Brought up by poor but musically talented parents on the island of Funen, he demonstrated his musical abilities at an early age. He initially played in a military band before attending the Royal Conservatory in Copenhagen from 1884 until December 1886. He premiered his Op 1, Suite for Strings, in 1888, at the age of 23. The following year, Nielsen began a 16-year stint as a second violinist in the prestigious Royal Danish Orchestra under the conductor Johan Svendsen, during which he played in Giuseppe Verdi’s Falstaff and Otello at their Danish premieres. In 1916, he took a post teaching at the Royal Danish Academy of Music, and continued to work there until his death.

While his symphonies, concertos and choral music are now internationally acclaimed, Nielsen’s career and personal life were marked by many difficulties, often reflected in his music. The works he composed between 1897 and 1904 are sometimes ascribed to his “psychological” period, resulting mainly from a turbulent marriage with the sculptor Anne Marie Brodersen. Nielsen is especially noted for his six symphonies, his Wind Quintet and his concertos for violin, flute and clarinet.
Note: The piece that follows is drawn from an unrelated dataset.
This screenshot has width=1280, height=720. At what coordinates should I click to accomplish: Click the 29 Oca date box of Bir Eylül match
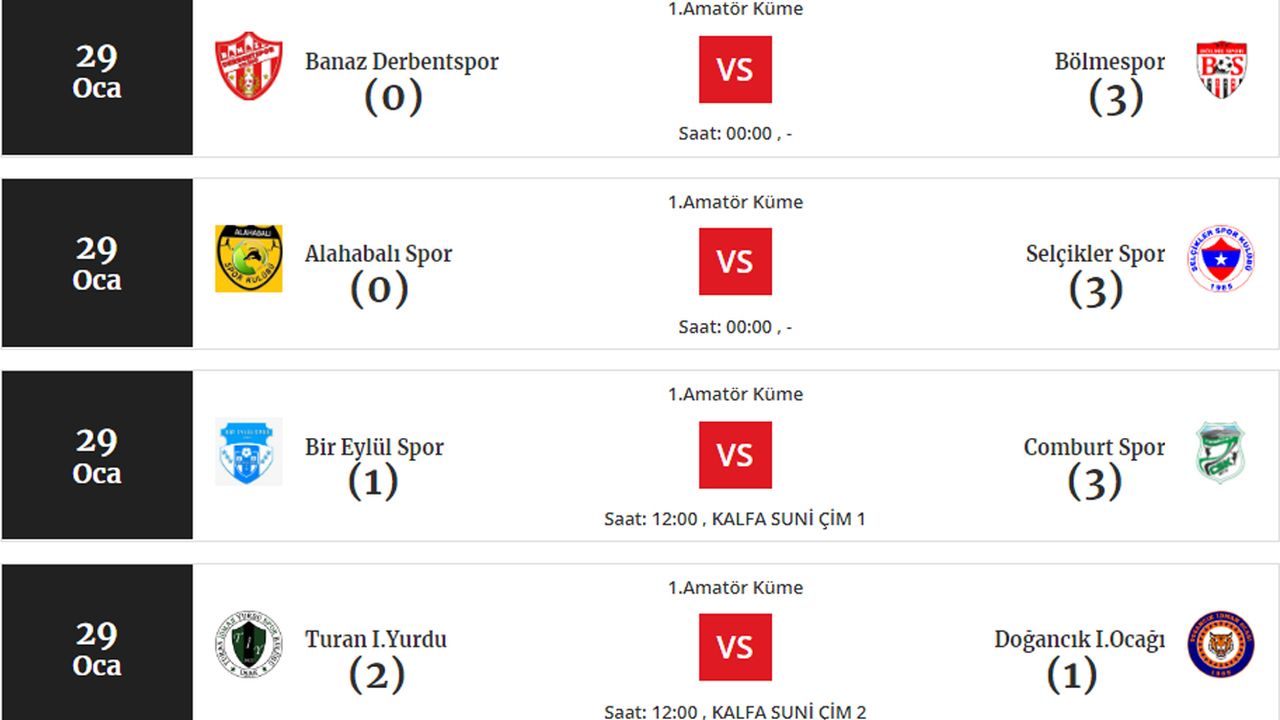97,456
In Denmark, his opera Maskarade and many of his songs have become an integral part of the national heritage. While his early music was inspired by composers such as Brahms and Grieg, he soon developed his own style, first experimenting with progressive tonality and later diverging even more radically from the standards of composition still common at the time. Nielsen’s sixth and final symphony, Sinfonia semplice, was written in 1924–25. He died from a heart attack six years later, and is buried in Vestre Cemetery, Copenhagen.